全般的に高速化?
メジャーアップデート
AppleがiOSの最新版である「iOS 12」の提供を開始した。
対応機種は、iPhone 5s以降とiPad Air以降、iPad mini2以降、iPad Pro以降、第6世代iPod Touchとなる。追加される機能としてはAR機能の強化、アニ文字キャラの追加と独自アバターを作成できる「ミー文字」の追加など、新たに追加される機能と共に、従来機能の高速化が盛り込まれている。
例えばカメラアプリは軌道で最大70%、キーボードは表示で最大50%高速化し、これらは旧機種でもパフォーマンスが向上しているという。
その他、従来アプリでも機能の改良が行われていたり、標準アプリの一部でデザインが変更されたりと、メジャーアップデートらしい見た目にも変化のあるアップデートとなっている。
なお、以前から案内されていた最大32人での通話が可能になる「グループFaceTime」の提供は延期となり、現時点では追加されないが、後日のアップデートで追加するとしている。
また、通知の管理機能も大幅に強化されていて、通知をスタックしてひとまとめにできるようになったり、通知の頻度を下げる「目立たない形で配信」という表現が追加された。
いろいろ細かい条件を設定できるようになった事で、頻度として通知を上手くコントロールできるようになったと言える。

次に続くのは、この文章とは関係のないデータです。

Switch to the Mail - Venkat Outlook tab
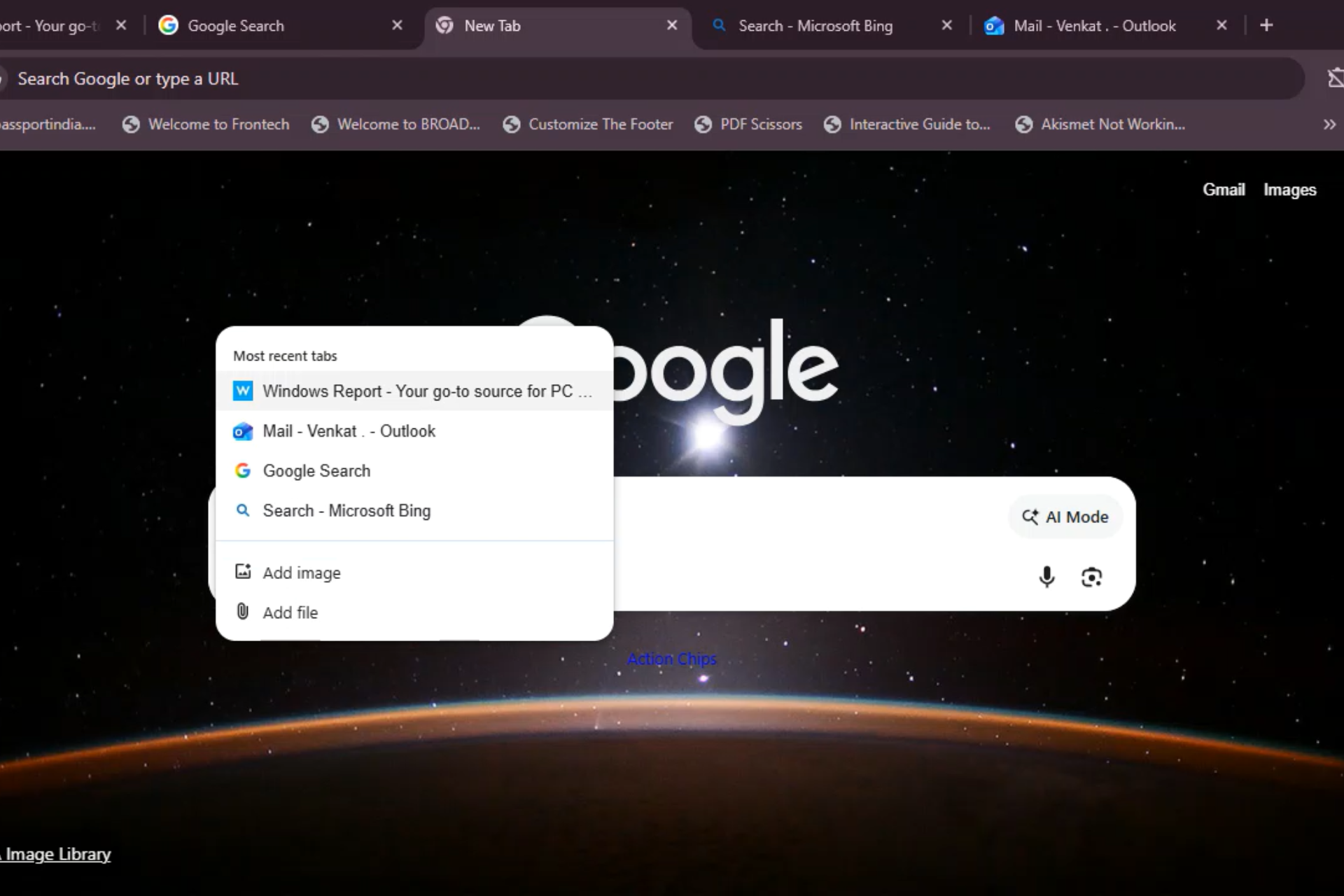This screenshot has height=896, width=1344. click(1094, 25)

その他にも、ARKitがARKit2へとアップグレードし、複数ユーザーでAR体験を共有できるようになったり、カメラ越しに物体の大きさを測定できるようになったりと、ARまわりも強化されている。
セキュリティ強化
また、今回のiOS 12では、セキュリティの脆弱性も修正されている。
情報漏洩、任意コードの実行、スプーフィング(所謂なりすまし)などにつながる脆弱性にも対策が入り、Apple側としては早いアップデートを促している。
iPhoneは全世界でもかなりの普及数があるため、こうしたセキュリティへの対策も非常に重要になってくるが、今回のiOS 12では、このあたりにかなり力を入れているように見られる。
スマホもPCと同じようにプログラムが動作する以上、悪意あるコードを野放しにはできないし、スマホはそういう観点で言えばPC以上に危険な存在でもある。何しろ個人情報の塊みたいなものなのだから。
Appleもまた、Microsoftと同じように今後は世のある悪意あるコードと戦い続けるメーカーにならざるを得ない、といった感じである。
なお、このiOSのアップデートに先立って「iTunes 12.9 for Windows」が公開されている。
結構なデザイン変更も視野に入れたアップデートで、脆弱性の修正も行われたものになっている。
実はiOSに関しても、定額制音楽配信サービスであるApple Musicのメンバー向けにいくつかの機能が追加されていて、歌詞の検索機能や世界各国のデイリートップ100を再生できるワールドチャートが利用可能となったり、友達をフォローして新しいプレイリストを発見できるようになっていたりと、いろいろな閲覧性が向上している。
セキュリティ合せてiTunes含めた見直しが行われているので、人によっては大改訂になっていると言える。
問題は…
さて…セキュリティ関係があるため、今回のiOS 12に関しては、即座に導入したいところではあるのだが…問題は導入して大丈夫か? というところ。
事前にパブリックベータ等で動作検証はしている事は知っているが、メジャーアップデートは大がかりな刷新でもあるので、一度問題が起きると取り返しの付かない事態に陥る。
なので、Windowsなどは大型アップデートはある程度期間を空けてから行うのが通例だったりするのだが、さて、今回のiOS 12は、どのタイミングで入れるべきか。
セキュリティの事を考えれば、すぐに入れた方がいいだろうし、安全性を考えれば、しばらく様子見した方がいいだろうし…。
スマホの中に入っている情報の大きさを考えると、この判断は結構難しい。悩ましい事である。